Mark Hachman / Foundry

AMD said that the improved ROCm stack also offered the same training performance, or about three times the previous generation. Finally, AMD said that its own MI355X running the new ROCm software would outperfom an Nvidia B200 by 1.3X on the DeepSeek R1 model, with 8-bit floating-point accuracy.

Again, performance matters — in AI, the goal is to push out as many AI tokens as quickly as possible; in games, it’s polygons or pixels instead. Simply offering developers a chance to take advantage of the AMD hardware you already own is a win-win, for you and AMD alike.

The one thing that AMD doesn’t have is a consumer-focused application to encourage users to use AI, whether it be LLMs, AI art, or something else. Intel publishes AI Playground, and Nvidia (though it doesn’t own the technology) worked with a third-party developer for its own application, LM Studio. One of the convenient features of AI Playground is that every model available has been quantized, or tuned, for Intel’s hardware.

Roane said that similarly-tuned models exist for AMD hardware like the Ryzen AI Max. However, consumers have to go to repositories like Hugging Face and download them themselves.

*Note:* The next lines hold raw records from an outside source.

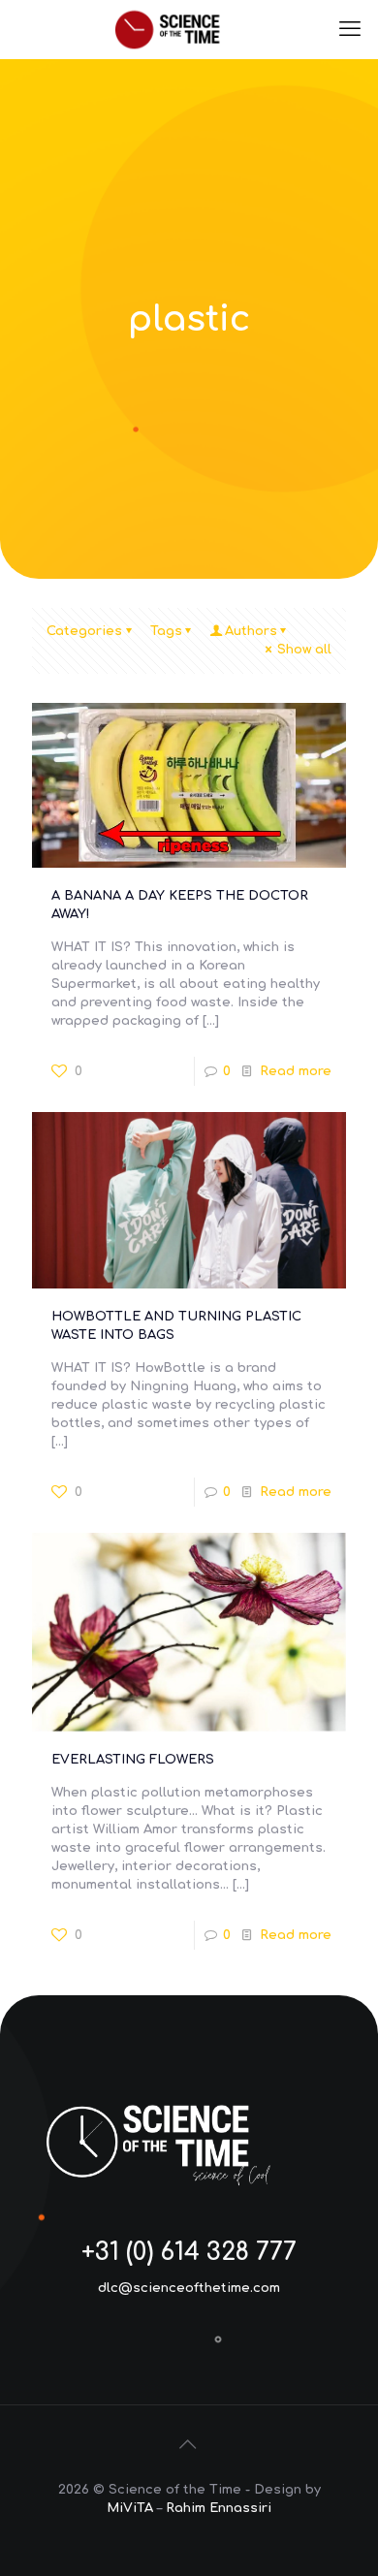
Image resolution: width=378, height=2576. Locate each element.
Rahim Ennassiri (218, 2508)
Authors (251, 631)
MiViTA (130, 2508)
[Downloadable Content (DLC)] (189, 29)
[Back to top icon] (189, 2445)
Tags (166, 631)
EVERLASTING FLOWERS (132, 1759)
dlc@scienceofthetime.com (189, 2288)
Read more (295, 1071)
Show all (304, 649)
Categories (84, 631)
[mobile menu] (351, 29)
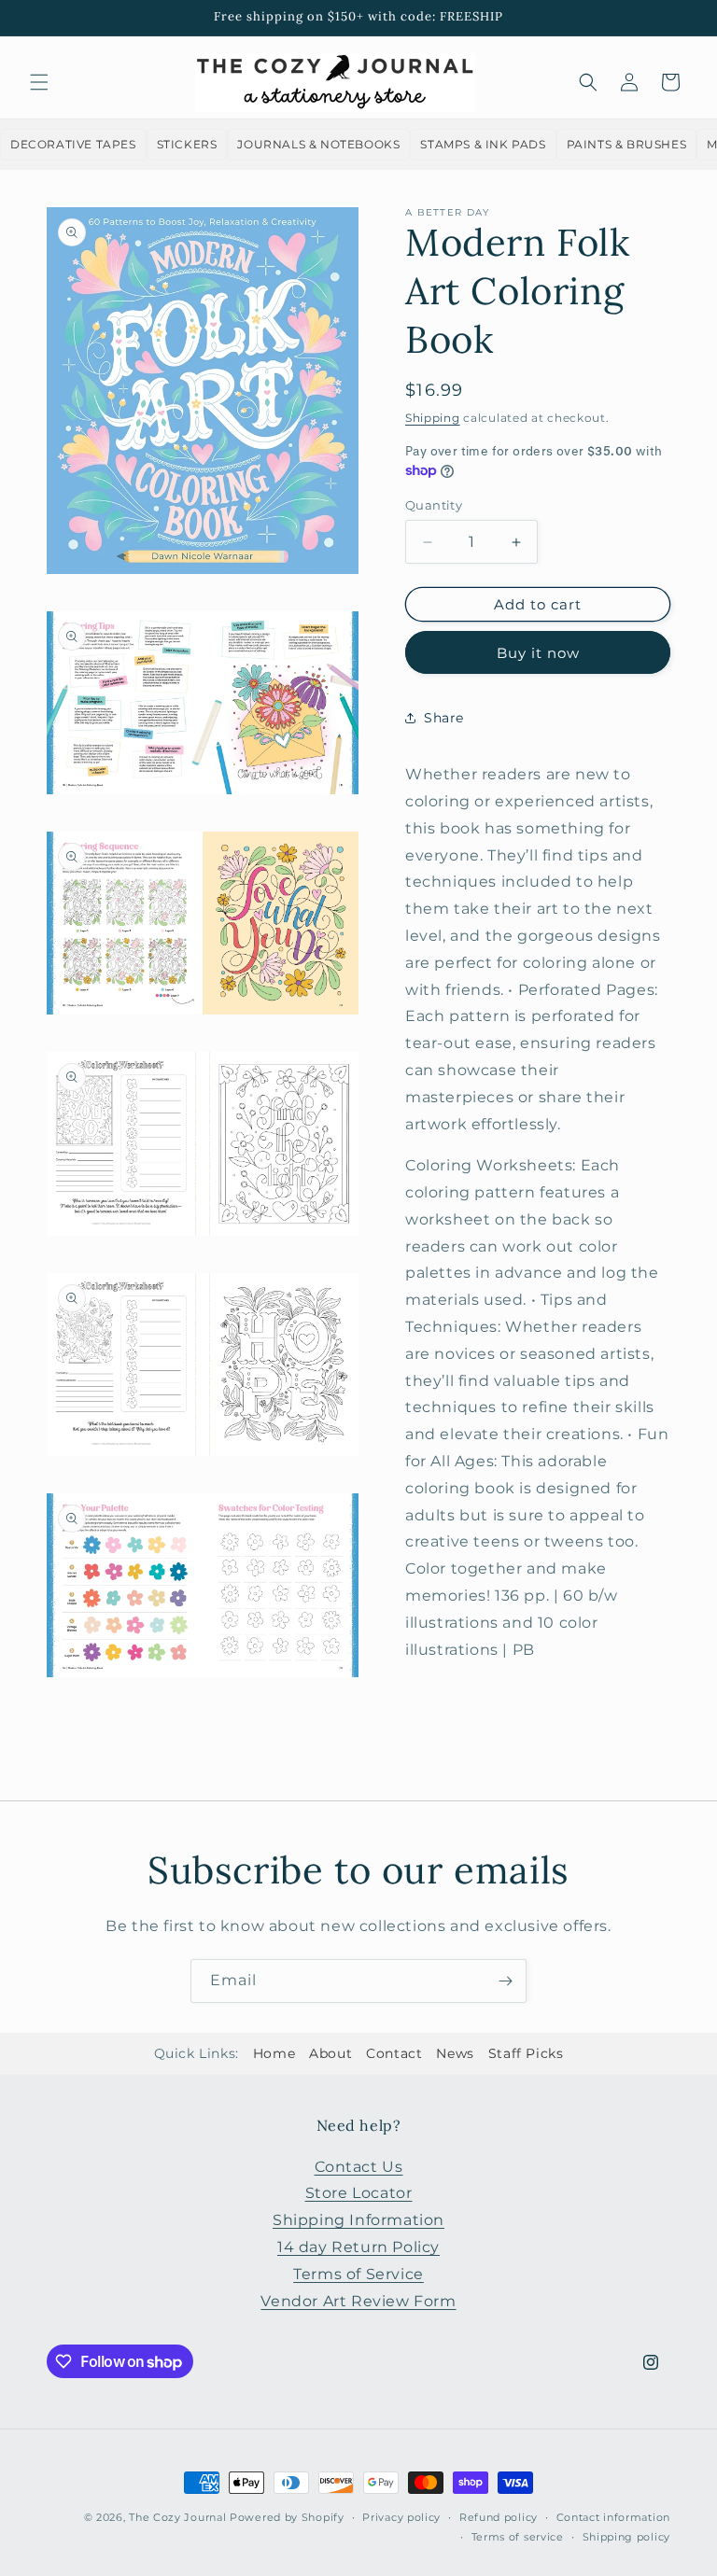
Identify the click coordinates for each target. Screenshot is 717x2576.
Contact (394, 2053)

Roane called AI Playground a “good idea.” “No specific plans right now, but it’s definitely a direction we would like to move,” he said, in response to a question from PCWorld.com.

Mark Hachman, Senior Editor, PCWorld.

Mark is a technology writer with over 30 years experience. He has written over 3,500 articles, covering PC microprocessors and peripherals, Microsoft Windows, and other topics, for PCWorld. Mark has written for PC Magazine, Byte and eWEEK as well as Popular Science, Electronic Buyers’ News and Electronic Buyers’ News. He also shared a Jesse H. Neal Award with Popular Science for breaking news. He recently gave away a collection consisting of several dozen Thunderbolt Docks and USB-C Hubs, because his office has no room.